Raquel Madrigal

Raquel Madrigal is an artist currently in her last year in receiving a Bachelor’s in Fine Art. She was born and raised in New Mexico and is looking to complete her degree in New Mexico State University by the spring of 2018. Primarily, she practices soft sculpture and installation but also works with the mediums drawing, painting, mold making, photography, and jewelry. Her art conceptually addresses family, identity, tradition, and queerness, and has grown to address her interpersonal relationships that has affected her journey as a queer woman.
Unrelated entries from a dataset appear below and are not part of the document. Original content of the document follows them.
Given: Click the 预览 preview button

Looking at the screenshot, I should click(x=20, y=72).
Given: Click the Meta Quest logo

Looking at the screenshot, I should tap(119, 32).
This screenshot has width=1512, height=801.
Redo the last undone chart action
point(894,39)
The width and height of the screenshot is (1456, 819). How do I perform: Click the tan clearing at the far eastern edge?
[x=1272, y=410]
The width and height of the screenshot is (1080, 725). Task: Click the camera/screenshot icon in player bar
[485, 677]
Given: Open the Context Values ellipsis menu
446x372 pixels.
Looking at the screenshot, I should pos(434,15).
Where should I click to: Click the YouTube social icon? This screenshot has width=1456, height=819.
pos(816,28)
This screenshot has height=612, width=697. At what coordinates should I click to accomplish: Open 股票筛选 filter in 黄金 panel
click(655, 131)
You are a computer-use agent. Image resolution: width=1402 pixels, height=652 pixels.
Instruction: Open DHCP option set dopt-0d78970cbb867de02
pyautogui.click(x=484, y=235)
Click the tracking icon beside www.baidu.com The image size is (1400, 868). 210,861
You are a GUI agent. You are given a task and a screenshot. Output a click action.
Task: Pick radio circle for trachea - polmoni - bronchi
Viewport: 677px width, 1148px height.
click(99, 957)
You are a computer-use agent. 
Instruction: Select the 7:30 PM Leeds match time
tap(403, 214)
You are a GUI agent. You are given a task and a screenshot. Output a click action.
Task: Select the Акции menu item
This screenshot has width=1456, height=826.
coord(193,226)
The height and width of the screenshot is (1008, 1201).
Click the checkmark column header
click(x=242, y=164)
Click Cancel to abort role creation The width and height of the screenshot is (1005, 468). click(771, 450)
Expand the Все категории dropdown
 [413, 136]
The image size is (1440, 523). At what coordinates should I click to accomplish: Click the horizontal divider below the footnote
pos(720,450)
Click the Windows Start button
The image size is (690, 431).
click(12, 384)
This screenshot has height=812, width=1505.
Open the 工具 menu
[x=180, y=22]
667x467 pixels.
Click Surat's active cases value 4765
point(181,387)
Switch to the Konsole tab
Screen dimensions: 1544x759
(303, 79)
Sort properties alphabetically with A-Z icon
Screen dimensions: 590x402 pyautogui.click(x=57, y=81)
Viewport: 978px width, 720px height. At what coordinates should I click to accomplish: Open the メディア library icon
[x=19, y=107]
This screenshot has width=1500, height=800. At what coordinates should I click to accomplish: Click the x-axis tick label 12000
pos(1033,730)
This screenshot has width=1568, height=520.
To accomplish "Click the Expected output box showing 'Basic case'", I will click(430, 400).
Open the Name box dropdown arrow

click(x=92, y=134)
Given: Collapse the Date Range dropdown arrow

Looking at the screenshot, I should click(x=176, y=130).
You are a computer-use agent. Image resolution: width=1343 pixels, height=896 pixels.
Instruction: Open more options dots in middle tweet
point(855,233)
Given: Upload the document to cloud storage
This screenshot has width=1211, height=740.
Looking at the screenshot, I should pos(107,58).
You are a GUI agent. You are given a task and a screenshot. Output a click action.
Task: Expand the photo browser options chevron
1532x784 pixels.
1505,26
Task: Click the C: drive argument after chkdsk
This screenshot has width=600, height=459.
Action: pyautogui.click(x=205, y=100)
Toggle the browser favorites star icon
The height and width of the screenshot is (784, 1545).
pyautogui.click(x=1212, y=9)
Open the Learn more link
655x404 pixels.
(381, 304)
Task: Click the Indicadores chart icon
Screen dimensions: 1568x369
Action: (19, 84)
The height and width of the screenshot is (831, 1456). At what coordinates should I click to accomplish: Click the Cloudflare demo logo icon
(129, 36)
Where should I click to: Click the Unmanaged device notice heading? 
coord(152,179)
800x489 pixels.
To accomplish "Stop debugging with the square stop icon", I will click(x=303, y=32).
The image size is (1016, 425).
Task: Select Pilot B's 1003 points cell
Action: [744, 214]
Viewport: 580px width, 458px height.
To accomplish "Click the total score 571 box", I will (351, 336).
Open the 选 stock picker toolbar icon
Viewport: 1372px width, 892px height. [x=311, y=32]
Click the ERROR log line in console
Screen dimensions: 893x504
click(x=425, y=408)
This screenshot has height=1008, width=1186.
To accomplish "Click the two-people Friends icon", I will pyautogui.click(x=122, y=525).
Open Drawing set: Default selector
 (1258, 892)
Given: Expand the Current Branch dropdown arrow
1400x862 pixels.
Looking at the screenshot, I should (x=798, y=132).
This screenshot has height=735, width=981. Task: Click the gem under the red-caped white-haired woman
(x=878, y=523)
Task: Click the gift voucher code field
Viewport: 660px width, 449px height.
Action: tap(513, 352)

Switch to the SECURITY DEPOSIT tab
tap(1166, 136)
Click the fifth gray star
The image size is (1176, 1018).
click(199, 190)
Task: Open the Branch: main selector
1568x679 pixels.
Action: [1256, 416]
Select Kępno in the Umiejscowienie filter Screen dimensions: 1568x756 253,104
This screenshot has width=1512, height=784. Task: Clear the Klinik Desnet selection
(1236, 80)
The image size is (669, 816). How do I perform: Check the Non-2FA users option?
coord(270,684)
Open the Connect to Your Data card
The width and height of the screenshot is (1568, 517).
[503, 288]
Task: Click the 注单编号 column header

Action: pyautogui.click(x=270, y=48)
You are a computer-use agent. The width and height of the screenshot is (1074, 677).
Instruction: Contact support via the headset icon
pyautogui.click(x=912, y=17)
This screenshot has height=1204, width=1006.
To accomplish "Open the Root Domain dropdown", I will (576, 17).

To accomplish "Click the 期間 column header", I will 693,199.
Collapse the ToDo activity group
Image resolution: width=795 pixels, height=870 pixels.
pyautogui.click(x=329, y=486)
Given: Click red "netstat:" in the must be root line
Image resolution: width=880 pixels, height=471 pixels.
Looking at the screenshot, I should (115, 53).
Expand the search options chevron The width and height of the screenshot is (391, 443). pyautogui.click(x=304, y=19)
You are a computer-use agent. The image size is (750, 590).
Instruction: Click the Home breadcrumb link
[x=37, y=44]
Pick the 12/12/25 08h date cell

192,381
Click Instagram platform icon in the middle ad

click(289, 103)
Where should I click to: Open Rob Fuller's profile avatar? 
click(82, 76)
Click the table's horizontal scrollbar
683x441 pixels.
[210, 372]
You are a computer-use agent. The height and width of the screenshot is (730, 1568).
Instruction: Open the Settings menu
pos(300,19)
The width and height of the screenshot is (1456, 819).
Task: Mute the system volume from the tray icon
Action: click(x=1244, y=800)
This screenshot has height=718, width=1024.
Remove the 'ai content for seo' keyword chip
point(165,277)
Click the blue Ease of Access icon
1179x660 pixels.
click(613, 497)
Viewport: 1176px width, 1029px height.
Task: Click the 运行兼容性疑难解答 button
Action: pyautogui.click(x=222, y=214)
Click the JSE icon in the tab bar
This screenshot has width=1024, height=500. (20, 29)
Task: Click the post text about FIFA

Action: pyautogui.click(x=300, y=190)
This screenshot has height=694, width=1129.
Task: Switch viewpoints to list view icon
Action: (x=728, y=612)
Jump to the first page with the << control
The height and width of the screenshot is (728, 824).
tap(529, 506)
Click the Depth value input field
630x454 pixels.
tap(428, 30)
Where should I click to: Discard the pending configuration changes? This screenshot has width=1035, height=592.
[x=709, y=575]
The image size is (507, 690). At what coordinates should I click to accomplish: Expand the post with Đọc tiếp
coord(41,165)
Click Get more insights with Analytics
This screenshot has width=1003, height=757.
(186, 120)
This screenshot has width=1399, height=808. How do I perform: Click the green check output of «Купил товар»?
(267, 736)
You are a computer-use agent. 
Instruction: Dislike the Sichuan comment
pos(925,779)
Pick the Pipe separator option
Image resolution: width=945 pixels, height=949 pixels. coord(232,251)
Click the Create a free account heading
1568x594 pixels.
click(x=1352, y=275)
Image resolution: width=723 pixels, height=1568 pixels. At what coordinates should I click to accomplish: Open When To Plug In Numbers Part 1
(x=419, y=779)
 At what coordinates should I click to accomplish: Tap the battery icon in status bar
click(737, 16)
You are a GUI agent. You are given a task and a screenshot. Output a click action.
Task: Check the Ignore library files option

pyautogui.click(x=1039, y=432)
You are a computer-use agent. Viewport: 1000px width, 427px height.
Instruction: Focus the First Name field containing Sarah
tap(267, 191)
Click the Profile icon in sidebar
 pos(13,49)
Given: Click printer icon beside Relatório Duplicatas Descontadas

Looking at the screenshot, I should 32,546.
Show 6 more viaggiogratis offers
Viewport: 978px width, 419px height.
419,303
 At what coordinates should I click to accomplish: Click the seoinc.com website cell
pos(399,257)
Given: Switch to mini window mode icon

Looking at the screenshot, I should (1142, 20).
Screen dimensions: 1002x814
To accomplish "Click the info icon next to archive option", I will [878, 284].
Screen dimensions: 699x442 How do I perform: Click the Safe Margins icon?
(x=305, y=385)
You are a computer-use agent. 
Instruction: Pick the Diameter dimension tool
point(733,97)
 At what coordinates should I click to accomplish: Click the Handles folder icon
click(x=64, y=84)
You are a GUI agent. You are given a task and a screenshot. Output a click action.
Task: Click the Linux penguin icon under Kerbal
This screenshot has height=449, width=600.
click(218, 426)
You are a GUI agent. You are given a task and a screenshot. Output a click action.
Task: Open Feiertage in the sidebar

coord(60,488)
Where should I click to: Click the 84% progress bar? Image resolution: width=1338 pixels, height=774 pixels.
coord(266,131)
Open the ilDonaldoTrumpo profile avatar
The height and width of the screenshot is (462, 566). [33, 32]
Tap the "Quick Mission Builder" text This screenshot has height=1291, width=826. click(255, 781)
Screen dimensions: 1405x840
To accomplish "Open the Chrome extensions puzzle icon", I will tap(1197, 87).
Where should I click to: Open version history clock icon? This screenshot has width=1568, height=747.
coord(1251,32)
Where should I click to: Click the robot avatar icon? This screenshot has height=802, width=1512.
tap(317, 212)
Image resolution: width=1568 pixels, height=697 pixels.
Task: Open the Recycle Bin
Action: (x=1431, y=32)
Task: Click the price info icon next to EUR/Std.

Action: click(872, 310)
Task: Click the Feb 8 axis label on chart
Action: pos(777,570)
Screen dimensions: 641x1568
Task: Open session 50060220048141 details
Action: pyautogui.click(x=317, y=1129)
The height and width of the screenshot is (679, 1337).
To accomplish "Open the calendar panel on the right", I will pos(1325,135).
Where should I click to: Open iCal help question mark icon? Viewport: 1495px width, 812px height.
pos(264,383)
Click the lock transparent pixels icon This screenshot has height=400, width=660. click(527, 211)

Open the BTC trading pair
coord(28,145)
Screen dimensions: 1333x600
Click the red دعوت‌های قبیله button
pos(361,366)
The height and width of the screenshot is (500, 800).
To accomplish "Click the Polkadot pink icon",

Her work dealing with these topics has been shown in local galleries, the Las Cruces Museum of Art and the University Art Gallery.

 

Project Description:

Title: Identity through Soft Sculpture: Queerness and Interpersonal Relationships

Madrigal’s work focuses on her connections with tradition and interpersonal relationships while being a queer woman. She pulls from her experiences growing up in a Protestant household and focuses on moments with each family member relating to her queer identity. Her process is to use soft sculpture made from her clothing, cotton and hair from wigs to create forms that resemble dismembered figures and interact with the space it inhabits. She also uses found objects to suggest the failure of each relationships to evoke the performative quality of being “in the closet.”

 

Benchmarks:

  • Project description, timeline, and milestones developed with mentor; on file with DSP
  • Complete project
  • Present scholarly work at URCAS
  • Apply for graduate or professional school
  • Apply for an artist residency
  • Apply for solo exhibition or performance

 

Raquel’s mentor: Professor Rachel Stevens:

Professor Rachel Stevens received her BFA in sculpture from the Maryland Institute College of Art (85) and MFA from Syracuse University (93). She has been teaching sculpture at NMSU since 1994. She is the recipient of two Fulbright Scholarships, to Nepal and Ukraine. Her most recent Fulbright in Ukraine culminated in an exhibition that shed light on Jewish culture that thrived before the Holocaust. Rachel has received a Pollock Foundation grant and is represented by William Havu Gallery in Denver. When not teaching or making art, Rachel enjoys exploring diverse landscapes on foot and traveling internationally, activities that inevitably feed into her studio practice.